Although the court ordered joint physical custody, Mary has not seen her children because her ex-husband refused to abide by the visitation schedule. Mary was ordered to pay child support; however, she did not have the financial resources to make those payments. Eventually, Mary was charged with a child support misdemeanor.

This past year Mary’s child support issues were resolved thanks to a new pilot program aimed at helping struggling parents faced with non-support criminal charges. The program, “Helping Parents Help Children,” is a collaboration among Legal Services of Southern Missouri and the Missouri State Public Defenders Office. To date, six men and three women have been referred to the program. The pilot project focuses on non-support criminal cases in Barry, Christian, Dade, Greene, Lawrence, Stone and Taney Counties. More times than not, the Public Defenders’ clients had no criminal history, nor contact with the criminal system other than through their inability to pay child support. Typically the clients were employed full-time, but did not make enough money to pay multiple child support orders. A child support modification may have been a solution, but they often were not eligible for a modification via the Family Support Division within the Missouri Department of Social Services for two or three years, and to hire a private attorney was not economically feasible. Even though the child support order should be modified, the arrearage continued to increase.

“We are honored to partner with the Missouri Public Defenders on this project.

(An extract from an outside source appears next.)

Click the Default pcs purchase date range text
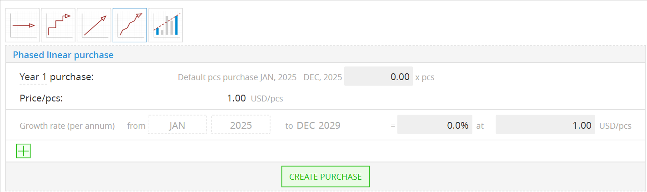260,77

Our goal is to help these people put their life on a different course,” said Douglas B. Kays, executive director of Legal Services of Southern Missouri. “Both of our agencies struggle with financial and human resources in meeting the needs of our clients. Through this partnership, we are able to resolve the child support civil case which resolves the criminal case,” added Mr. Kays.

The Helping Parents Help Children pilot project covers the 31st, 38th, and 39th judicial circuits plus Dade County. The project is utilizing members of Legal Services of Southern Missouri’s pro bono panel to handle these cases free of charge. To qualify for this project the applicant must not have significant felony criminal record nor prior history of criminal or civil contempt issues involving child support arrearages; the applicant must have a valid reason for non-payment of child support such as disability; job loss through no fault of the payor; severe health issues of payor or an immediate family member; default judgment involving special circumstances; the child(ren) at issue are now in payor’s custody or are emancipated; has a valid reason and is a victim of a natural disaster like a tornado or earthquake; and Family Support Division modification is not an option. All referrals to the Helping Parents Help Children must come from the Missouri Public Defender system or a Prosecuting Attorney.

“We are looking at individuals with civil issues, which if addressed, would resolve their criminal case,” said Kays. “These individuals cannot afford to retain an attorney to address their family law cases and that is where Legal Services can help. To date, under this project we have placed three cases with area attorneys working pro bono,” added Kays.

“We see this project as a win for all involved. By resolving these cases it helps the courts from being bogged down with child support contempt issues. It helps lessen the caseload for the Public Defender system. It helps protect the client and his/her ability to be hired for certain jobs which would not be an option with a criminal record. It helps Legal Services of Southern Missouri further its mission in providing civil legal aid to the poor,” noted Kays.